Thursday, February 11, 2010

Scientific Software is Wobbly

As the scandal over the climate model at the University of East Anglia reminds us, much cutting edge science relies on computer modeling. Professors working in such fields as econometrics, population genetics, and climate science routinely write their own programs or extensively modify existing programs to do the work they want. This raises serious problems about the results they publish, because, as we all know by this point in the information age, all programs have bugs. Some sample studies of custom academic software suggest that much of it is riddled with major errors. Because of this, many journals now require that copies of any custom software used by researchers be submitted along with articles for publication. But not all do, and even when the programs are submitted, who is going to check them line by line? Some climate modeling programs are a hundred thousand lines long.
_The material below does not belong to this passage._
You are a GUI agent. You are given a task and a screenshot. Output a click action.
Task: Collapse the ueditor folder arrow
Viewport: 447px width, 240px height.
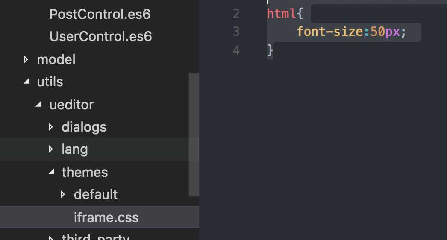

The President of the National Academy of Sciences, Ralph Cicerone, recently wrote an editorial in Science calling for greater scientific openness, in particular the sharing of all data. But if the software used for modeling is not also shared, the data in some cases is not of much use.

Watch for this to be a major issue for science funding bodies over the next decade.

2 comments:

kathy said...

so what's the alternative? There's no commercial software for most things academics (and many others) wish to model.

John said...

Everybody just needs to pay more attention to the software involved. Funding bodies will probably be pushing scientists to work in teams that include a computer scientist, who will at least carry out the standard sorts of tests for the internal consistency of the software. Or, I suppose, more scientists could learn to carry out those tests themselves. More sharing of code between scientists might also help, rather than each geneticist trying to write his own program. And all scientists will have to publish their code. Most of it will never be checked, but in controversial areas like climate science it will be, and also when a major discovery is announced.